Mais celui qui croît posséder s’illusionne.
Nous cherchons même à dominer la Nature, qui ne nous intéresse que dans la mesure où nous voulons en retirer quelque chose, mais malgré toute l’utilisation outrancière que nous en faisons, malgré le gaspillage et notre mépris, nous restons cependant totalement dépendants d’elle. Ainsi, toutes nos manœuvres accaparatrices ne sont une fois encore que des subterfuges de notre Moi, qui par la possession, cherche à se prouver qu’il existe. Si nous tentons de percevoir la signification de toutes ces identifications opérées par notre Moi et ceci sans le recours de l’analyse intellectuelle — nous réalisons que là se trouve la pierre d’angle de son comportement global : sa position face à la Mort.
Tout ce qui se vit autour de l’Homme comme en lui, est conséquence de ce pouvoir d’ « adhésivité » des couches superficielles de la conscience. Celles-ci adhèrent en effet à tout ce qui se présente dans leur champ d’observation afin de les faire devenir siennes et de prendre cette substance que chaque chose manifestée porte en elle, cet élan ultime des profondeurs. Au tréfonds de notre être, profondément enfoui en nous, se trouve le sens du secret, de la découverte intime qui peut faire de nous, si nous l’acceptons, l’instrument lucide et transparent du Cosmos.

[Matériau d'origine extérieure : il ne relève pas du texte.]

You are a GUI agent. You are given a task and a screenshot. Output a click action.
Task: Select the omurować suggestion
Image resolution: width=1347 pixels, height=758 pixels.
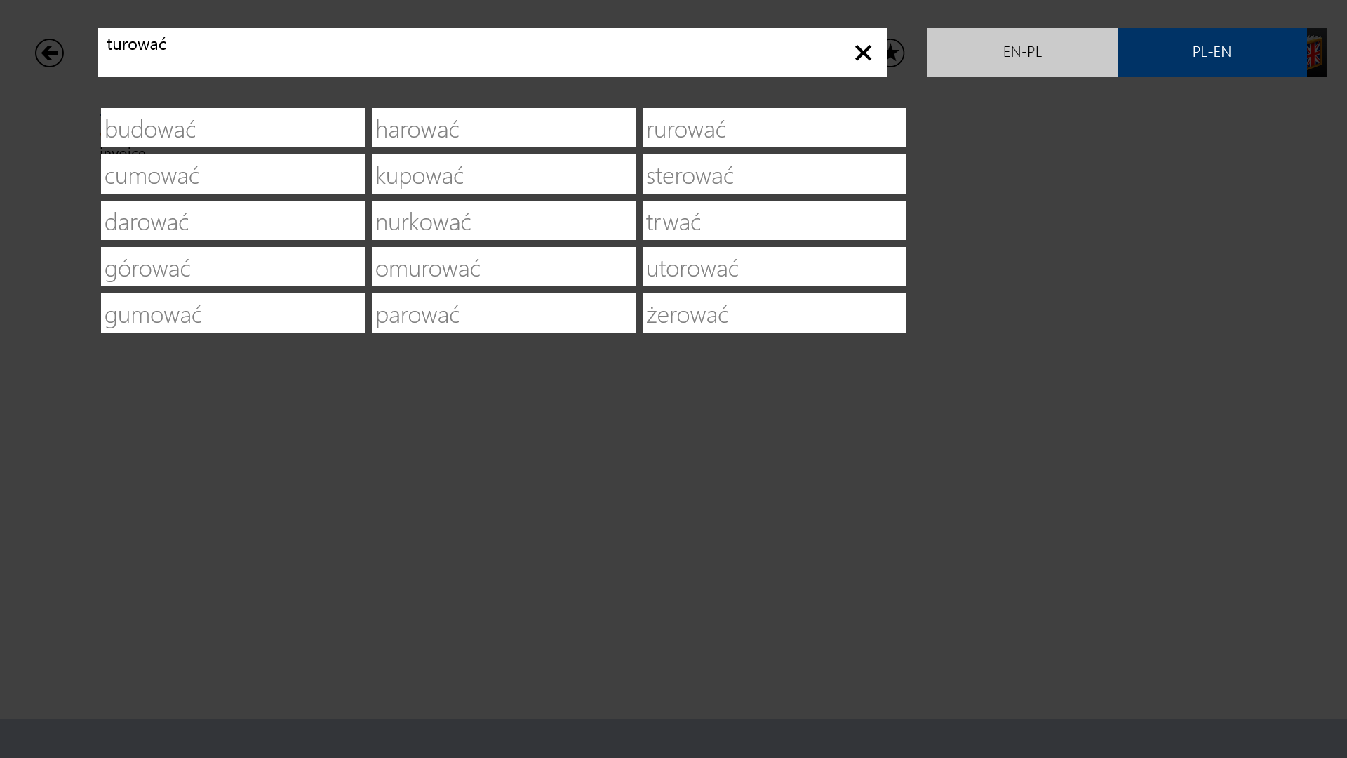coord(503,267)
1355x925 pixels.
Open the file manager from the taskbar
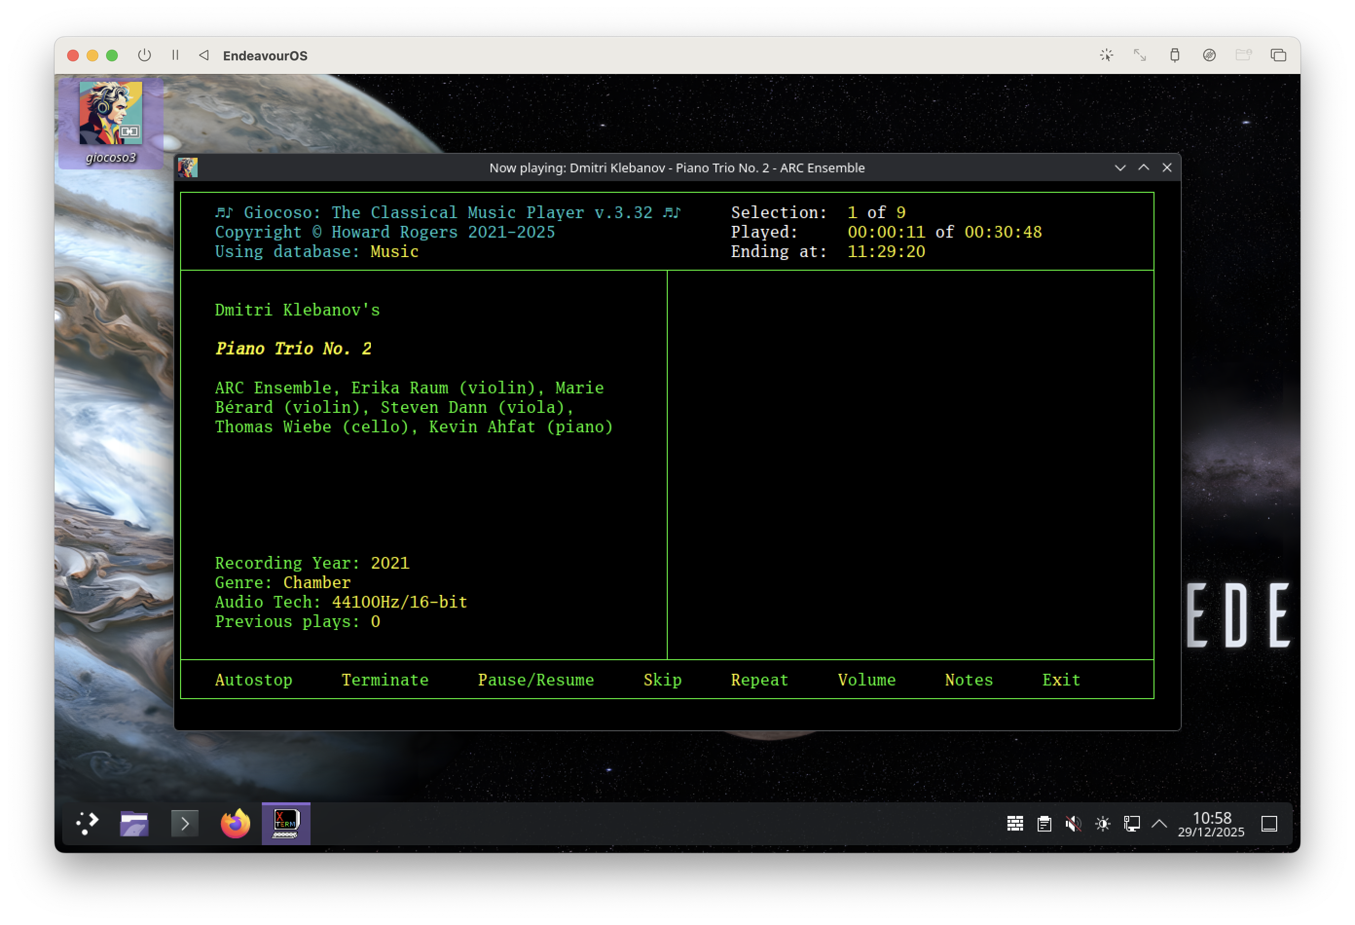pos(135,824)
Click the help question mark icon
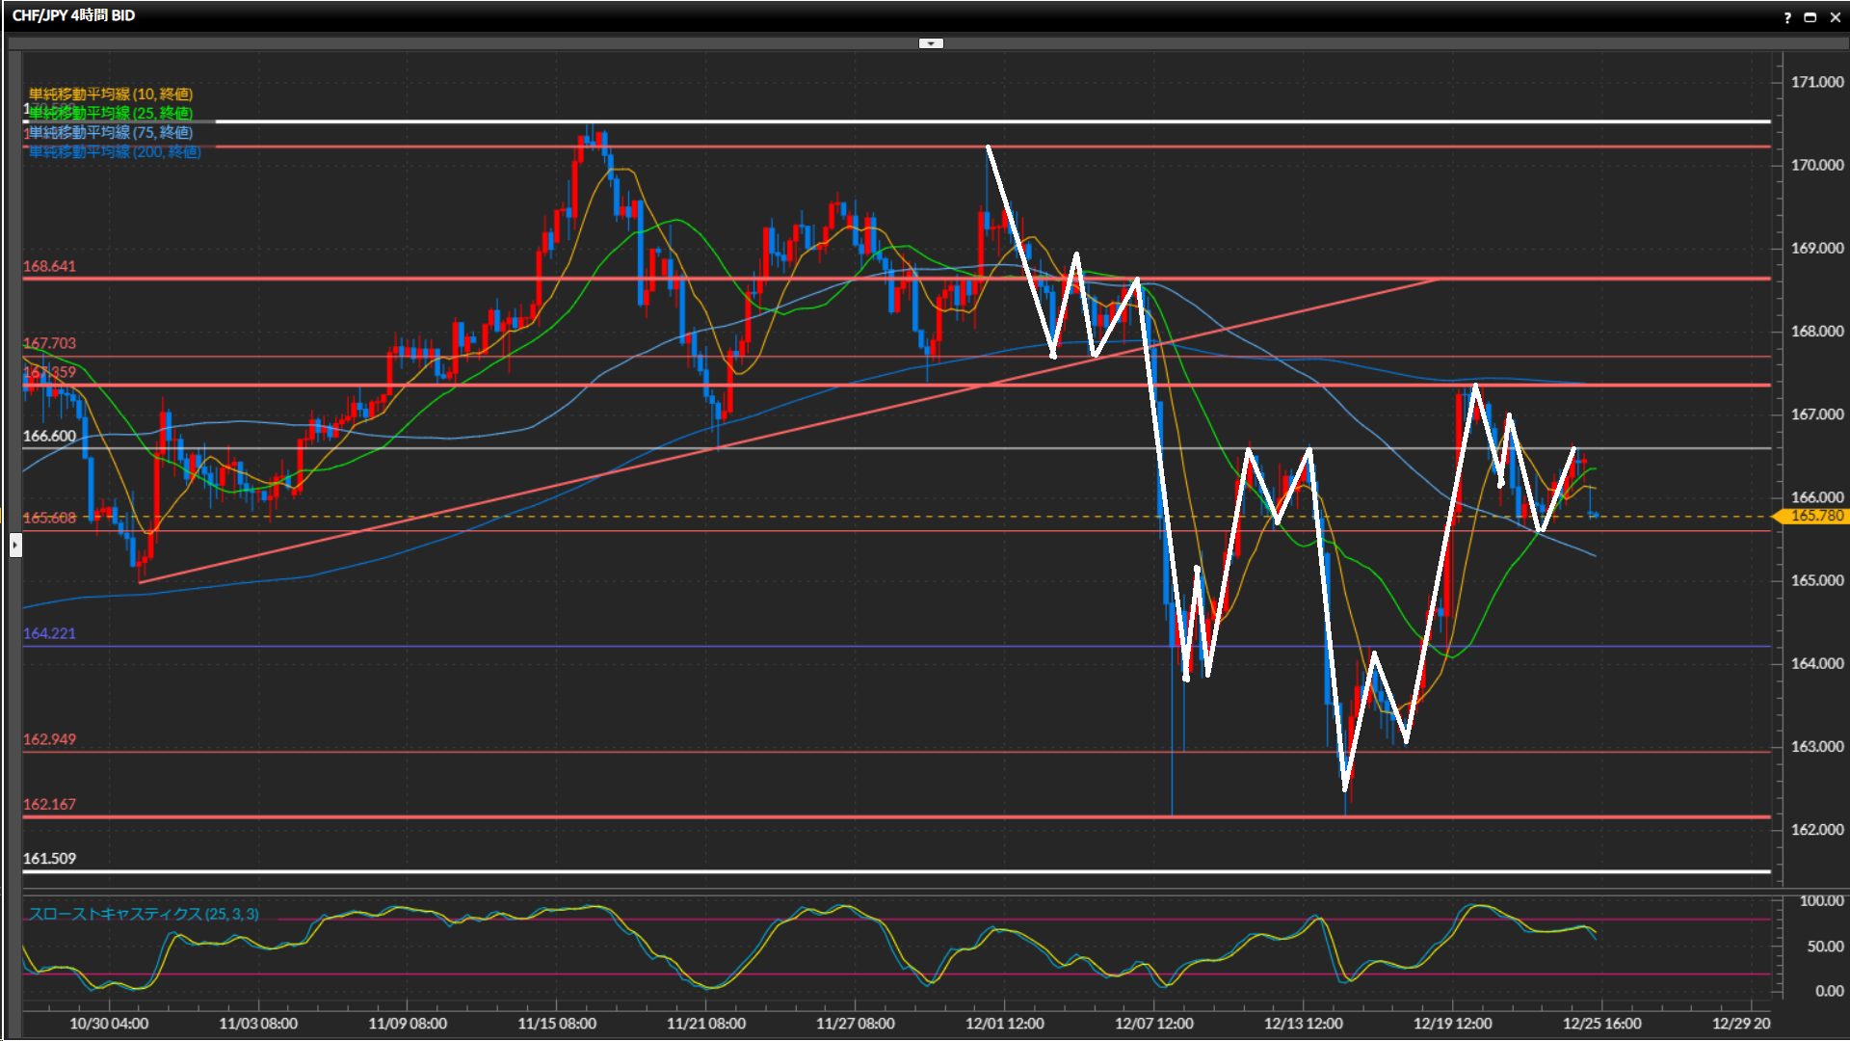This screenshot has width=1850, height=1041. [x=1787, y=17]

Mais chacun continue d’avancer et de stimuler les situations et les alternatives les plus diverses afin d’échapper aux révélations de l’inconnu. Un inconnu source de peur, qui nous impressionne, nous obligeant à inventer une multitude de faux-fuyants et de les ériger en protection.
C’est pourquoi nous nommons, nous référencions, élaborons des systèmes et des catégories, bref, nous accumulons sans cesse ce qui est aux antipodes du Neuf, du Créatif, du renouvellement constant.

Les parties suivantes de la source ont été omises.